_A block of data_
* Begin *

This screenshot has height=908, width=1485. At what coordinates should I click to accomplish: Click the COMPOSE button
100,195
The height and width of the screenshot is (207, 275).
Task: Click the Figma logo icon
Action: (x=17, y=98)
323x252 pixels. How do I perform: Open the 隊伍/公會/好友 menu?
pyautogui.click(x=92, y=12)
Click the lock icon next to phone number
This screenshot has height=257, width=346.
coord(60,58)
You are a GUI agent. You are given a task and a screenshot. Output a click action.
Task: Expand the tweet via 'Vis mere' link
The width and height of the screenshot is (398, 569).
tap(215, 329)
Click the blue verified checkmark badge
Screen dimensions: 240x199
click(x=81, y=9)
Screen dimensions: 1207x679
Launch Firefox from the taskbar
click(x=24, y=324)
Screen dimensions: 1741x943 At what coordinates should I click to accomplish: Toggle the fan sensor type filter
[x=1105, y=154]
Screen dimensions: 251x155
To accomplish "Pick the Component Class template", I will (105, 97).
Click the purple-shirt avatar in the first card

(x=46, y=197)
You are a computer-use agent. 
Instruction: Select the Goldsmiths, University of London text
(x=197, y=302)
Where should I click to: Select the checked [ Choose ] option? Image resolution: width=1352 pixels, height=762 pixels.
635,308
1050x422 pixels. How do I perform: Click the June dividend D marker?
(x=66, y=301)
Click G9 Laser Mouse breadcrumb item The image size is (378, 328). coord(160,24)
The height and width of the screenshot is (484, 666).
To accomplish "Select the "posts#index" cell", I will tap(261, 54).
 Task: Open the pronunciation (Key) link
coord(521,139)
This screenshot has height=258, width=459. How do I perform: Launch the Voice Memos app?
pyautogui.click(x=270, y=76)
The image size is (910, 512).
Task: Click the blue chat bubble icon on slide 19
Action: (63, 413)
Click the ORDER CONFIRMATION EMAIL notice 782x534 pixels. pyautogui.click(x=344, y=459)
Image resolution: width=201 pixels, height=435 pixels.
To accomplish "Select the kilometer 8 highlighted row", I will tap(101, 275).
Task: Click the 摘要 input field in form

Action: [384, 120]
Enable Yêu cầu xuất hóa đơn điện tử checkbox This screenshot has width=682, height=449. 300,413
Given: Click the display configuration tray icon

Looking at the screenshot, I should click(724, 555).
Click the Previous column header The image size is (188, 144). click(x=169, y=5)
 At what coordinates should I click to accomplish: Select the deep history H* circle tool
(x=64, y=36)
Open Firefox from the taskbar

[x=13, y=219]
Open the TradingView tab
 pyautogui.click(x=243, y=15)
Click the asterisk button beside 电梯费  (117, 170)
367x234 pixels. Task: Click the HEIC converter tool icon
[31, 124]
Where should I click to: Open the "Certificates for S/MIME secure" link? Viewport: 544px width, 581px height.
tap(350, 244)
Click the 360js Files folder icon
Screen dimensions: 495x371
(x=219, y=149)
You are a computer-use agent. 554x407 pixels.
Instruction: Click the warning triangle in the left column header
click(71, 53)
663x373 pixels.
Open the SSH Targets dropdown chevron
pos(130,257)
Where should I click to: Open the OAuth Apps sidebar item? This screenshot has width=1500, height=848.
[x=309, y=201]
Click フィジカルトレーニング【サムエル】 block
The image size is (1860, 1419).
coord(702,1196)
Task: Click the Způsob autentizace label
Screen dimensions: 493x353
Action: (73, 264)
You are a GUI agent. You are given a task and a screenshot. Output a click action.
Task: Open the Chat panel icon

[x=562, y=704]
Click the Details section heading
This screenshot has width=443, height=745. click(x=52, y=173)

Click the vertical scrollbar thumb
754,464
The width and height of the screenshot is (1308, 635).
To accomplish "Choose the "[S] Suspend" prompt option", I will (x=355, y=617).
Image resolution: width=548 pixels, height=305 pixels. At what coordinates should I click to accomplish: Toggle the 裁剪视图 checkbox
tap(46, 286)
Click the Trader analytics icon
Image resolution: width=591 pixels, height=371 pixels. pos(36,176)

* End *

_Task brief_
Reproduce each of the rows above character for character, with nothing left out or changed.

_Solution for this exercise_
This screenshot has height=908, width=1485. At what coordinates should I click to accomplish: Click the COMPOSE button
100,195
The height and width of the screenshot is (207, 275).
Task: Click the Figma logo icon
Action: (x=17, y=98)
323x252 pixels. How do I perform: Open the 隊伍/公會/好友 menu?
pyautogui.click(x=92, y=12)
Click the lock icon next to phone number
This screenshot has height=257, width=346.
coord(60,58)
You are a GUI agent. You are given a task and a screenshot. Output a click action.
Task: Expand the tweet via 'Vis mere' link
The width and height of the screenshot is (398, 569).
tap(215, 329)
Click the blue verified checkmark badge
Screen dimensions: 240x199
click(x=81, y=9)
Screen dimensions: 1207x679
Launch Firefox from the taskbar
click(x=24, y=324)
Screen dimensions: 1741x943 At what coordinates should I click to accomplish: Toggle the fan sensor type filter
[x=1105, y=154]
Screen dimensions: 251x155
To accomplish "Pick the Component Class template", I will (105, 97).
Click the purple-shirt avatar in the first card

(x=46, y=197)
You are a computer-use agent. 
Instruction: Select the Goldsmiths, University of London text
(x=197, y=302)
Where should I click to: Select the checked [ Choose ] option? Image resolution: width=1352 pixels, height=762 pixels.
635,308
1050x422 pixels. How do I perform: Click the June dividend D marker?
(x=66, y=301)
Click G9 Laser Mouse breadcrumb item The image size is (378, 328). coord(160,24)
The height and width of the screenshot is (484, 666).
To accomplish "Select the "posts#index" cell", I will tap(261, 54).
 Task: Open the pronunciation (Key) link
coord(521,139)
This screenshot has height=258, width=459. How do I perform: Launch the Voice Memos app?
pyautogui.click(x=270, y=76)
The image size is (910, 512).
Task: Click the blue chat bubble icon on slide 19
Action: (63, 413)
Click the ORDER CONFIRMATION EMAIL notice 782x534 pixels. pyautogui.click(x=344, y=459)
Image resolution: width=201 pixels, height=435 pixels.
To accomplish "Select the kilometer 8 highlighted row", I will tap(101, 275).
Task: Click the 摘要 input field in form

Action: [384, 120]
Enable Yêu cầu xuất hóa đơn điện tử checkbox This screenshot has width=682, height=449. 300,413
Given: Click the display configuration tray icon

Looking at the screenshot, I should click(724, 555).
Click the Previous column header The image size is (188, 144). click(x=169, y=5)
 At what coordinates should I click to accomplish: Select the deep history H* circle tool
(x=64, y=36)
Open Firefox from the taskbar

[x=13, y=219]
Open the TradingView tab
 pyautogui.click(x=243, y=15)
Click the asterisk button beside 电梯费  (117, 170)
367x234 pixels. Task: Click the HEIC converter tool icon
[31, 124]
Where should I click to: Open the "Certificates for S/MIME secure" link? Viewport: 544px width, 581px height.
tap(350, 244)
Click the 360js Files folder icon
Screen dimensions: 495x371
(x=219, y=149)
You are a computer-use agent. 554x407 pixels.
Instruction: Click the warning triangle in the left column header
click(71, 53)
663x373 pixels.
Open the SSH Targets dropdown chevron
pos(130,257)
Where should I click to: Open the OAuth Apps sidebar item? This screenshot has width=1500, height=848.
[x=309, y=201]
Click フィジカルトレーニング【サムエル】 block
The image size is (1860, 1419).
coord(702,1196)
Task: Click the Způsob autentizace label
Screen dimensions: 493x353
Action: (73, 264)
You are a GUI agent. You are given a task and a screenshot. Output a click action.
Task: Open the Chat panel icon

[x=562, y=704]
Click the Details section heading
This screenshot has width=443, height=745. click(x=52, y=173)

Click the vertical scrollbar thumb
754,464
The width and height of the screenshot is (1308, 635).
To accomplish "Choose the "[S] Suspend" prompt option", I will (x=355, y=617).
Image resolution: width=548 pixels, height=305 pixels. At what coordinates should I click to accomplish: Toggle the 裁剪视图 checkbox
tap(46, 286)
Click the Trader analytics icon
Image resolution: width=591 pixels, height=371 pixels. pos(36,176)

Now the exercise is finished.